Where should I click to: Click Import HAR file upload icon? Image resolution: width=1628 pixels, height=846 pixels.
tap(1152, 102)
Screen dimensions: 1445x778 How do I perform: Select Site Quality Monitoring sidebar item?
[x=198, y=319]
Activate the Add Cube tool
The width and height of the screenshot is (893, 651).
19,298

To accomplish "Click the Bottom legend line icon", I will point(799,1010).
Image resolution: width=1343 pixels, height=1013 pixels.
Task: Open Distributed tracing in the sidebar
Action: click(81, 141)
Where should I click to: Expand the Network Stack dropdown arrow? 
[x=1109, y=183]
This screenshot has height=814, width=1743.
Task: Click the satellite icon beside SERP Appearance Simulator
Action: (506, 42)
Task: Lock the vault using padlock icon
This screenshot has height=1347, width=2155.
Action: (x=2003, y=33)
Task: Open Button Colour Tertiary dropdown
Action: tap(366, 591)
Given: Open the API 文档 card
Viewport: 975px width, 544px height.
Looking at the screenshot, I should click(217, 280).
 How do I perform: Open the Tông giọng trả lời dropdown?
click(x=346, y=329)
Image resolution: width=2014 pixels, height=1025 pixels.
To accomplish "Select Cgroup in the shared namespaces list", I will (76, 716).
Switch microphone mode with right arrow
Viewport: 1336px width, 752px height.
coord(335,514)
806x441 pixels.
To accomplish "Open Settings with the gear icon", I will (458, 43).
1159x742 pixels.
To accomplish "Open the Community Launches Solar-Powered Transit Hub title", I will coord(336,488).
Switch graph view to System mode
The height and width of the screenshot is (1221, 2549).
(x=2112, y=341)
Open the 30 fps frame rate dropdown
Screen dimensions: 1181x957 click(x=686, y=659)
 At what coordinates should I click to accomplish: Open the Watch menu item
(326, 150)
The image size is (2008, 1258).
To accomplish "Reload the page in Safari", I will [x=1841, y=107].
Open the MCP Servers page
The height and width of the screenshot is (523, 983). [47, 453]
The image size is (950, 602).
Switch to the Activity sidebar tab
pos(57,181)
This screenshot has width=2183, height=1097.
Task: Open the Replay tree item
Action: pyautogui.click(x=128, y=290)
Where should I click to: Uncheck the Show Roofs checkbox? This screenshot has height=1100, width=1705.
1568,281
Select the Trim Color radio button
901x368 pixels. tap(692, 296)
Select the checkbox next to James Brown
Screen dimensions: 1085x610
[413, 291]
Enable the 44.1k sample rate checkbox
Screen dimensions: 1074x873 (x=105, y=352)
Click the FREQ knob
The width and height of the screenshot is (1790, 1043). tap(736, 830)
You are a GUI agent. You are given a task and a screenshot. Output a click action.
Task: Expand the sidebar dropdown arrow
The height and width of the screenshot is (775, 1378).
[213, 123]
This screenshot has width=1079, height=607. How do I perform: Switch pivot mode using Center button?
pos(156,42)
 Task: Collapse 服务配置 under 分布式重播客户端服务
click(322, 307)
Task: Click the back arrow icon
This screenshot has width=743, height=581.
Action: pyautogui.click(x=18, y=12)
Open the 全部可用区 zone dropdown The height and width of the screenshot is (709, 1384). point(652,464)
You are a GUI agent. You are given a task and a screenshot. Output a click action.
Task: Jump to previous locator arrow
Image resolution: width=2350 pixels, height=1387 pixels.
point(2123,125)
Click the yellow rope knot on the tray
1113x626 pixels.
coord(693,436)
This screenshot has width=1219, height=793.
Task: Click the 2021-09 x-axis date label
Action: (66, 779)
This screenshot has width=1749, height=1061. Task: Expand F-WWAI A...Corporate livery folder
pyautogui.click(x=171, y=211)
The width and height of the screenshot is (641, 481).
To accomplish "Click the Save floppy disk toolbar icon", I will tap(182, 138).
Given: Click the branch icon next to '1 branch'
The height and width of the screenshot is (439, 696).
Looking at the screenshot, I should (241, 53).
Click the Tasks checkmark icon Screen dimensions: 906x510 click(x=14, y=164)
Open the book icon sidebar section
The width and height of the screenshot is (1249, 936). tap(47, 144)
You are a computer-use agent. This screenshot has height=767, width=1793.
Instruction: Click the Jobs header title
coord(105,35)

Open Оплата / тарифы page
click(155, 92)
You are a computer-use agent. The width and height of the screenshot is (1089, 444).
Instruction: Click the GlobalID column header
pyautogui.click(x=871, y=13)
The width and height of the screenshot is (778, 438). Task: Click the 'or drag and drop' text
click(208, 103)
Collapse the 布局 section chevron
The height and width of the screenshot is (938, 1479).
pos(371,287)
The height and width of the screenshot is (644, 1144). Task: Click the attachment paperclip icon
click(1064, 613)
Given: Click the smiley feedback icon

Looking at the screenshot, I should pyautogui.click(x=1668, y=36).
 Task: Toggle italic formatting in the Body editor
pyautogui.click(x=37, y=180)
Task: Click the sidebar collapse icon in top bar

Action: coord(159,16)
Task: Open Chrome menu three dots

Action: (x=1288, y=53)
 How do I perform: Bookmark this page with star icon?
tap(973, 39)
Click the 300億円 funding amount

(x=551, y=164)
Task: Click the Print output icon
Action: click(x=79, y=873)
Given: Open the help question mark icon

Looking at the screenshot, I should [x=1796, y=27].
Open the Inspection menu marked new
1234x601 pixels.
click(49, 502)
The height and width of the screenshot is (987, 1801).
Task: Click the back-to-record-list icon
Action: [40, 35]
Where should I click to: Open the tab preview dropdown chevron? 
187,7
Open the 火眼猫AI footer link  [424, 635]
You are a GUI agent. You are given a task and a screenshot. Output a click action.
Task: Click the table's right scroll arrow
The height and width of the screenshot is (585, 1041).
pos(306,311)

○ ○ ○ ○ ○

◆ ABOUT THIS TASK ◆
Which lines of the records above contain the word "next"? Copy each of them.

◆ SOLUTION FOR THIS EXERCISE ◆
Select the checkbox next to James Brown
Given: Click the branch icon next to '1 branch'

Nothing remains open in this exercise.